The big news in college football the past couple of days has been the report that coach Rich Rodriguez and the University of Michigan football program have been systematically cheating by mandating that players participate in football activities for hours well in excess of the daily and weekly limits set by NCAA rules.

It has been surprising to me that much of the early spin from the talking heads at places like ESPN has largely been of the "If you're not cheating, you're not trying" variety. Commentators are basically accusing the former and current Michigan football players of whining about the hard work required to play Division I football, even at a lesser program like Michigan's. (Cheap shot. Sorry. Not.)

Here, very quickly, is why I think the current scandal at U-M ought to be taken very seriously.


1. It's an integrity issue.

As an NCAA institution, Michigan has agreed to abide by a certain set of rules. If they knowingly and consistently break those rules, they are cheaters, and it is fair to call their integrity into question. If I were a U-M official, employee, alumnus, or student, I would probably not want my university's integrity ridiculed.

This doesn't appear to be an isolated incident either, as Dick Rod's integrity has been questioned since the day he left West Virginia for Michigan (and tried to renege on his contract buyout clause at WVU).


2. Competitive balance.

There's a group of football players at Western Michigan University who are getting ready to play the Wolverines this Saturday. The Broncos already have to contend with playing against a team full of superior athletes. Now they have to contend with playing a team full of superior athletes that is breaking the rules to gain an unfair competitive advantage.

That sucks for WMU, and it isn't fair to any team on Michigan's schedule (including Notre Dame).

Do you remember how OUTRAGEOUS steroid use was in baseball, because it created an unfair competitive advantage? How OUTRAGEOUS the New England Patriots' filming from the sidelines was because it created an unfair competitive advantage? Consistently getting more hours of supervised workouts or mandatory training or coaching sessions in each week is an unfair advantage every bit as serious as either of those situations.


3. These are STUDENT athletes.

At least they are supposed to be. Michigan has already been identified as one of the football factories that steers its players (mostly its black players) into worthless academic majors and then fails to graduate them.

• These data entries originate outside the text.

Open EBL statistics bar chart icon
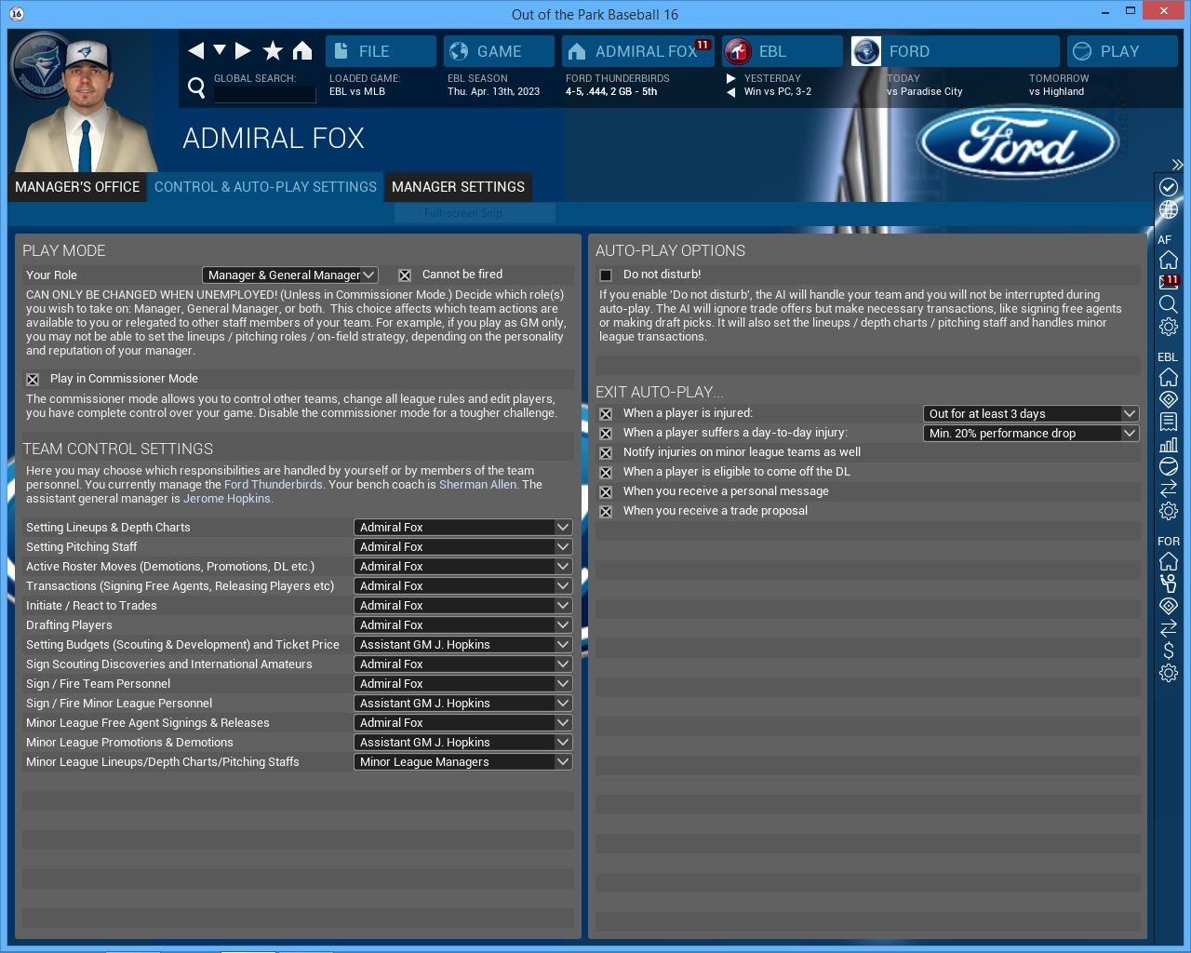This screenshot has height=953, width=1191. pyautogui.click(x=1169, y=444)
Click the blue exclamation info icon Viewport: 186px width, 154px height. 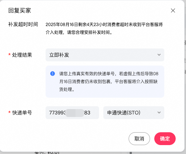coord(52,73)
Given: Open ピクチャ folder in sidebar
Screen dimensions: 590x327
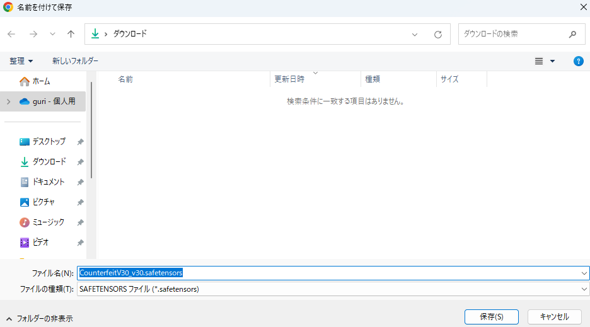Looking at the screenshot, I should point(43,202).
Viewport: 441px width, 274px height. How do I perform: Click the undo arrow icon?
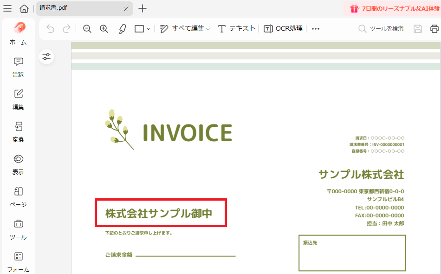coord(50,28)
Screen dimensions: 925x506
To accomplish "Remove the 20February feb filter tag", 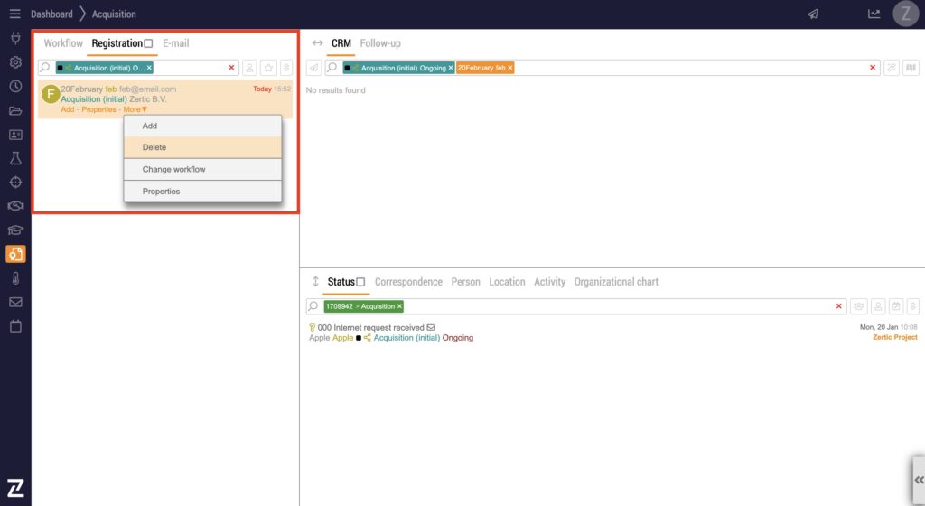I will click(509, 68).
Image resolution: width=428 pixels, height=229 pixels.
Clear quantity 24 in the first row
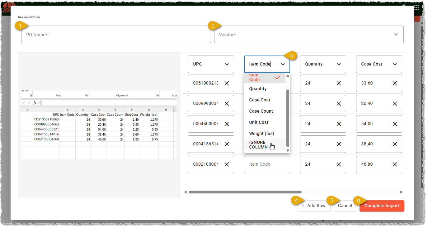(x=339, y=83)
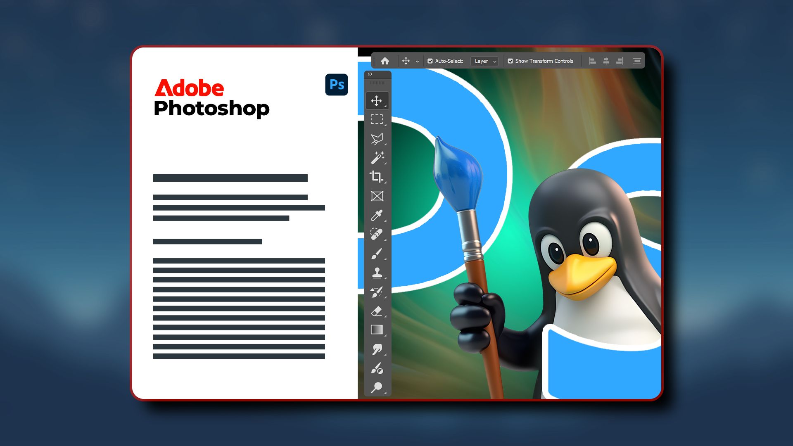
Task: Select the Eyedropper tool
Action: point(378,216)
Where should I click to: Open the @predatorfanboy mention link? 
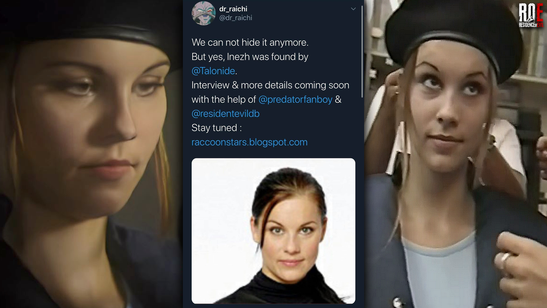point(295,99)
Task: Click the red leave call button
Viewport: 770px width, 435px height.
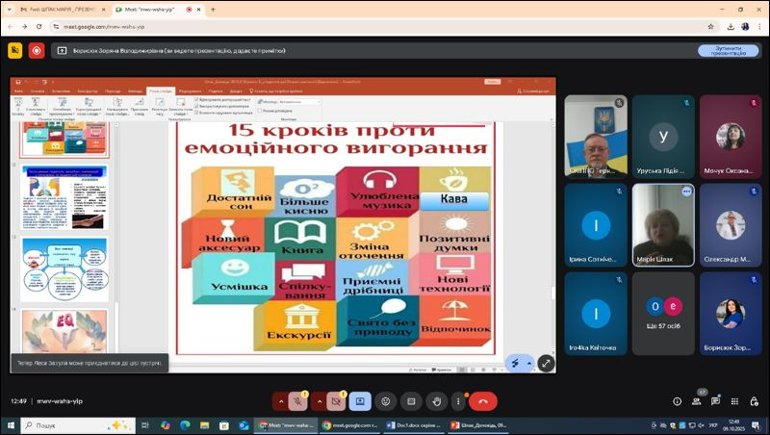Action: [x=483, y=400]
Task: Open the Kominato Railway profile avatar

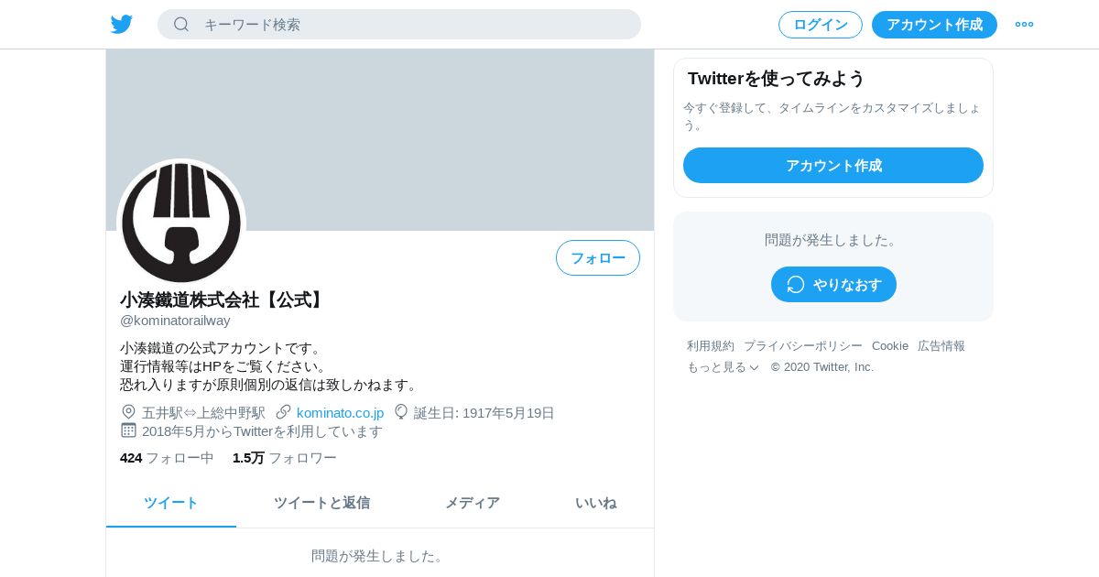Action: pos(181,223)
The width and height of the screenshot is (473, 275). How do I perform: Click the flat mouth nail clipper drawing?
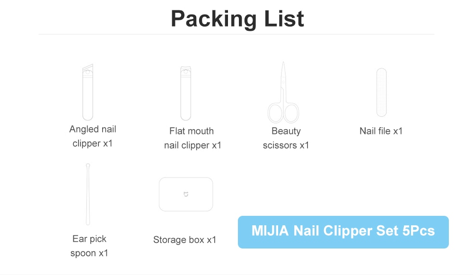[186, 93]
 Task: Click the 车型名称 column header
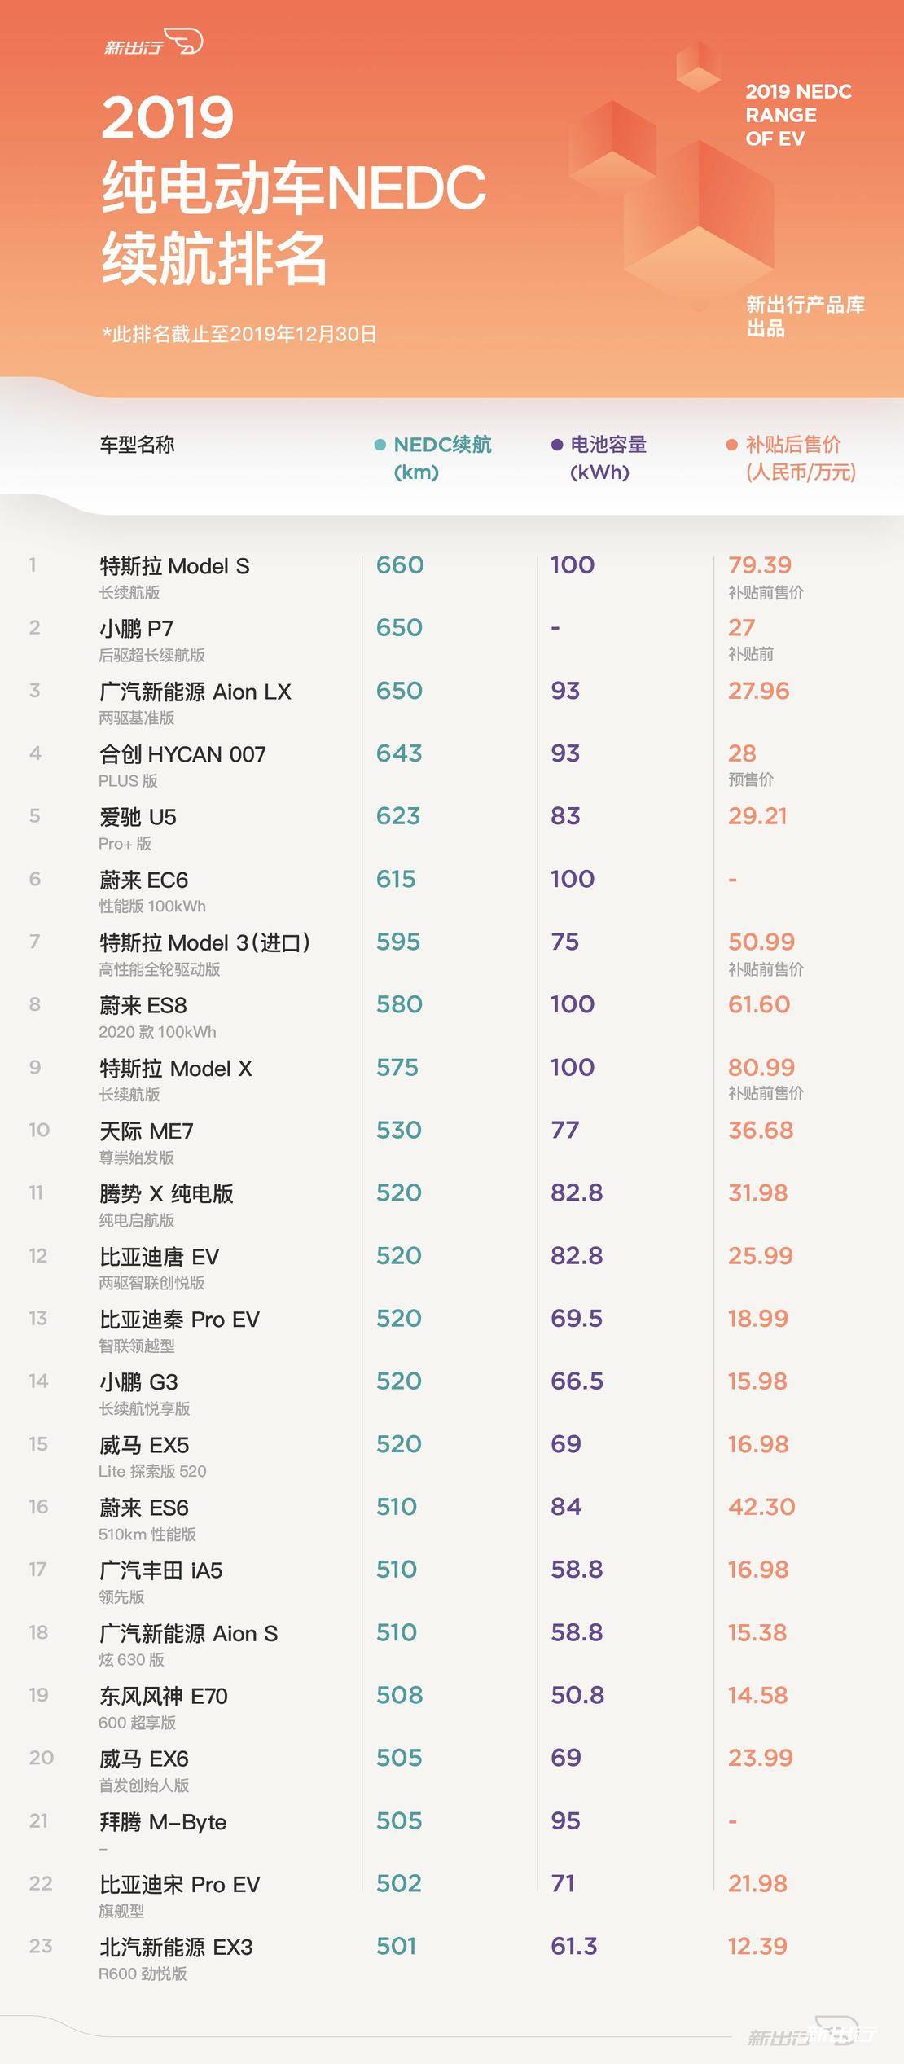137,445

They are already under criticism for sacrificing the education of their student athletes on the altar of football, so you would think that U-M administrators would be paying a little more attention to the academic progress of their student athletes.

Even at a school like Michigan, only a handful of players will ever play football professionally. The vast majority of student athletes will need to find another way to make a living, and they SHOULD be able to fall back on a Michigan education.

I have no doubt that Dick Rod and his assistant coaches go into the homes of their targeted high school recruits and sell the academic excellence of the University of Michigan. No doubt they promise these kids' moms and dads that their son will get a world-class education at U of M.

But if the football coaches are placing unreasonable and illegal demands on the students' time, it is clear that the coach and the University do not consider actual education to be a high priority—which is a moral problem as well as an integrity problem.

If these allegations about Coach Rodriguez and U of M prove to be true, I hope Dick Rod is humiliated and unceremoniously fired. Cheating should not be tolerated. Cheating that deprives student athletes of the opportunity to actually get the world-class education they have been promised should be punished.